### EXERCISE
Copy out each line below in which the string "will" appears.

### Saved data entries

= Beginning of Section =

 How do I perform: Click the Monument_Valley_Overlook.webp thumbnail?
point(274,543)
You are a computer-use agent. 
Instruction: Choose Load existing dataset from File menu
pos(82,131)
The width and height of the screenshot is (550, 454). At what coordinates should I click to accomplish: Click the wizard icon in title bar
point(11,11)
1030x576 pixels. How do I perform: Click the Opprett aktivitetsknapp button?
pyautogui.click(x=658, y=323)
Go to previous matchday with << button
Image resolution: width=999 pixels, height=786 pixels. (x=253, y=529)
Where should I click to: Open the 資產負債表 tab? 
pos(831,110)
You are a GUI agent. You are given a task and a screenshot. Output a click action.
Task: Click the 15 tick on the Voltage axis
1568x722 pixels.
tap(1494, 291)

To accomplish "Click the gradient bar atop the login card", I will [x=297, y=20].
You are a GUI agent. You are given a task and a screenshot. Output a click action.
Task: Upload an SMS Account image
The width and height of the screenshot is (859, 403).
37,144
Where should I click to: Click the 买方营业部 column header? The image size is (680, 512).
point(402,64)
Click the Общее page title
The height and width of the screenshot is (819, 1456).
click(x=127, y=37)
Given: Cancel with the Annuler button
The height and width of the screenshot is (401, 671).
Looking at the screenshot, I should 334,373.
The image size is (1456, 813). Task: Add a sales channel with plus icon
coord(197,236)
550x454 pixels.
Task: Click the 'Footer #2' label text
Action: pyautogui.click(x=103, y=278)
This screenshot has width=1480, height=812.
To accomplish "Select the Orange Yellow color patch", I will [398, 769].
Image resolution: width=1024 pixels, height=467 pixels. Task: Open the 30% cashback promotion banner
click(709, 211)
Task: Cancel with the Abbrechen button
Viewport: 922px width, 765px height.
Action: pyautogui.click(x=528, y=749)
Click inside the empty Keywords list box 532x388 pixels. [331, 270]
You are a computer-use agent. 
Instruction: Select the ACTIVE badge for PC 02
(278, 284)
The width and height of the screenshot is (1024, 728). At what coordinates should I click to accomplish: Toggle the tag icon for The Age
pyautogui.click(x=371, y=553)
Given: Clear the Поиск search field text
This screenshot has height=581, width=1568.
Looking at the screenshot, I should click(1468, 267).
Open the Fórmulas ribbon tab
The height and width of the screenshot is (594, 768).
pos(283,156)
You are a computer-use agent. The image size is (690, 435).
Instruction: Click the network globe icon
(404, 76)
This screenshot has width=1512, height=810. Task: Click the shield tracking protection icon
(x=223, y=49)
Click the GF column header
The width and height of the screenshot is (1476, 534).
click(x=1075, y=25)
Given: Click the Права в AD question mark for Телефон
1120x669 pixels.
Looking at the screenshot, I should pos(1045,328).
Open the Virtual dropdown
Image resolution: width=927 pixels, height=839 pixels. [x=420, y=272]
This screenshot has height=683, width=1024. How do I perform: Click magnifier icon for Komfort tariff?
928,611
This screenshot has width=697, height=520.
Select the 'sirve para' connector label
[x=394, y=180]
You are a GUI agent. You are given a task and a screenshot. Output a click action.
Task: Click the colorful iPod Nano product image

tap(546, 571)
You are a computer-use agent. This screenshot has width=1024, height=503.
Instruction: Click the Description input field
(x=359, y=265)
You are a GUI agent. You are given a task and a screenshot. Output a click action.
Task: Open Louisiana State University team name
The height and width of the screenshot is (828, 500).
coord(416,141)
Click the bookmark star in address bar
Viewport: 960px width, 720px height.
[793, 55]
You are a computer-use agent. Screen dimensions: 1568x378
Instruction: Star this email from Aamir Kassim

= End of Section =

### WRITTEN SOLUTION
To accomplish "Click the gradient bar atop the login card", I will [x=297, y=20].
To accomplish "Select the Orange Yellow color patch", I will [398, 769].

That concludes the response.